__Required action__. Which increases do the WFF amendments in the disclosure statement provide for? List each one.

__Reading passage__.
Year: 2021 Number: 96 Download PDF (454 KB)

The departmental disclosure statement for a government Bill seeks to bring together in one place a range of information to support and enhance the Parliamentary and public scrutiny of that Bill.

It identifies:

  • the general policy intent of the Bill and other background policy material;
  • some of the key quality assurance products and processes used to develop and test the content of the Bill;
  • the presence of certain significant powers or features in the Bill that might be of particular Parliamentary or public interest and warrant an explanation.

This disclosure statement was prepared by Inland Revenue.

Inland Revenue certifies that, to the best of its knowledge and understanding, the information provided is complete and accurate at the date of finalisation below.

19 November 2021.

 

Part One: General Policy Statement

This Bill amends the Tax Administration Act 1994 and the Income Tax Act 2007.

The amendments proposed by the Bill relate to the COVID-19 resurgence support payments (CRSP) scheme (the CSP framework amendments), and to Working for Families tax credit settings (the WFF amendments).

The CSP framework amendments adapt the existing CRSP scheme into a more general COVID-19 support payments framework (the CSP framework). These changes will provide the Government with the flexibility to continue supporting businesses under a variety of scenarios.

The WFF amendments provide for increases to the family tax credit and Best Start tax credit rates, the minimum family tax credit threshold, and the family credit abatement rate. These proposed increases will apply from 1 April 2022.

The WFF amendments also include a minor remedial change to the indexation settings for the family tax credit and Best Start tax credit.

__Dataset excerpt__.
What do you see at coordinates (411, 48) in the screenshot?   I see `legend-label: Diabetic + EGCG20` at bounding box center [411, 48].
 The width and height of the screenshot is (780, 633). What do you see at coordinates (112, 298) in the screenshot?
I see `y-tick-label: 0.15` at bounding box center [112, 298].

__Solution to the exercise__.
- The family tax credit rate
- The Best Start tax credit rate
- The minimum family tax credit threshold
- The family credit abatement rate